- _What you are asked to do_: Using the entries that follow, collect the lines where the word "Nuevo" appears.

Collected data entries:
-----

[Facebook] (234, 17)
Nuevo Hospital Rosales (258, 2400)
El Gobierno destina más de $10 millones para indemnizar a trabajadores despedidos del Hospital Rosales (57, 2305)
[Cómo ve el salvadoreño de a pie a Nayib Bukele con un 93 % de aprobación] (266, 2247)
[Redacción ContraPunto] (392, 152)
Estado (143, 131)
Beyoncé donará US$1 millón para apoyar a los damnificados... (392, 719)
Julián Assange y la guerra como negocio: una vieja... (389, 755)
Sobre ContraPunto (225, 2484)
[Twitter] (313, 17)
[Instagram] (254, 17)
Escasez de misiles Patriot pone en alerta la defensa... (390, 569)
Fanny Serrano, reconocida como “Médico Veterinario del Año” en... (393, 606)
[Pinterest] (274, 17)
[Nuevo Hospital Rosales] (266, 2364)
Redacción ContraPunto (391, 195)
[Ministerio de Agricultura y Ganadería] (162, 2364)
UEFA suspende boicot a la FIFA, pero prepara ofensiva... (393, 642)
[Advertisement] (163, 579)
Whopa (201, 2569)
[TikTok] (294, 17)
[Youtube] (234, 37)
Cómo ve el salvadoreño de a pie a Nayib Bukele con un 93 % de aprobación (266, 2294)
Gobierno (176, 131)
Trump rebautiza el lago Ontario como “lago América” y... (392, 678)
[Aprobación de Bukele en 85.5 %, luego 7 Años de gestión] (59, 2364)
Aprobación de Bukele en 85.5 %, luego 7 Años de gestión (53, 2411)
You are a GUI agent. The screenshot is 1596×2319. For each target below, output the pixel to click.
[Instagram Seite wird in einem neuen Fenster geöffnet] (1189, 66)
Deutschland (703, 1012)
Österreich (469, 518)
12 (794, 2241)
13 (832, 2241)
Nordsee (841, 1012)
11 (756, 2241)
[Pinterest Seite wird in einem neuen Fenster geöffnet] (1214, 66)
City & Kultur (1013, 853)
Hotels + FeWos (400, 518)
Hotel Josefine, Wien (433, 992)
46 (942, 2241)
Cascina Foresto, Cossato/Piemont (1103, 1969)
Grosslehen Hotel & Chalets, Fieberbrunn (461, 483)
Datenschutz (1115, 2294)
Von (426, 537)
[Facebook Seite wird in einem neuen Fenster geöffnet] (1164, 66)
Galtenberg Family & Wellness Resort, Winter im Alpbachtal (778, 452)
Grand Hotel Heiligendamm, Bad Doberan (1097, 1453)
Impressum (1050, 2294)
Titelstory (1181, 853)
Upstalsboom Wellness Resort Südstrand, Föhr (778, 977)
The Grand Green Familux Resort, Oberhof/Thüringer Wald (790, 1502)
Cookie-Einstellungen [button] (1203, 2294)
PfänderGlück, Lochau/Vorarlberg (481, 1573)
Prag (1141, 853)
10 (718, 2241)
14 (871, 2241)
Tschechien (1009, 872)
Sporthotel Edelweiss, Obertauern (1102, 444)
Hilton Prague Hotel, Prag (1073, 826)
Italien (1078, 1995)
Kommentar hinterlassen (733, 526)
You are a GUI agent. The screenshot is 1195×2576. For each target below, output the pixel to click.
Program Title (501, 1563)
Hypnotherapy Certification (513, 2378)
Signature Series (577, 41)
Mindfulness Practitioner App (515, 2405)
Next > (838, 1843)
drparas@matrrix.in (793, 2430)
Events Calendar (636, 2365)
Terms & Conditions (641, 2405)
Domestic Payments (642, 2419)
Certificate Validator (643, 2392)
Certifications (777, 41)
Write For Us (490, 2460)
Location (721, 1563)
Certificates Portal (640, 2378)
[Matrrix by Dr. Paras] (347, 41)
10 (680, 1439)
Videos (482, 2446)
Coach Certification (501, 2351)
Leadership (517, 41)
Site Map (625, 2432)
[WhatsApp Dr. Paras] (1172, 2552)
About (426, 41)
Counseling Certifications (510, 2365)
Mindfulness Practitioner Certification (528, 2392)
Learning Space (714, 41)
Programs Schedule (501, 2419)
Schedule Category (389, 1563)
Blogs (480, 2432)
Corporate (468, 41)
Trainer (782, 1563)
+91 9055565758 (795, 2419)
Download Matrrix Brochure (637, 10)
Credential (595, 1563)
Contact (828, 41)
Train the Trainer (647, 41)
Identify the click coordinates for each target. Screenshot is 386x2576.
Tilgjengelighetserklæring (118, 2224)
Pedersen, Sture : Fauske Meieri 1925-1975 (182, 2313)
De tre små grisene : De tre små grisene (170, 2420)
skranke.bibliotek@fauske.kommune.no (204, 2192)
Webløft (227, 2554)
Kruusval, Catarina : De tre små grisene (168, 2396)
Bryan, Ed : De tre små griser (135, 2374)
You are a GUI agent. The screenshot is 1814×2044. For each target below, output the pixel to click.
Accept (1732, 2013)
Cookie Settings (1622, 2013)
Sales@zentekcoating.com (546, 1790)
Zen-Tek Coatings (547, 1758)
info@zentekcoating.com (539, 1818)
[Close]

-----

- _Result of the task_:
Nuevo Hospital Rosales (258, 2400)
[Nuevo Hospital Rosales] (266, 2364)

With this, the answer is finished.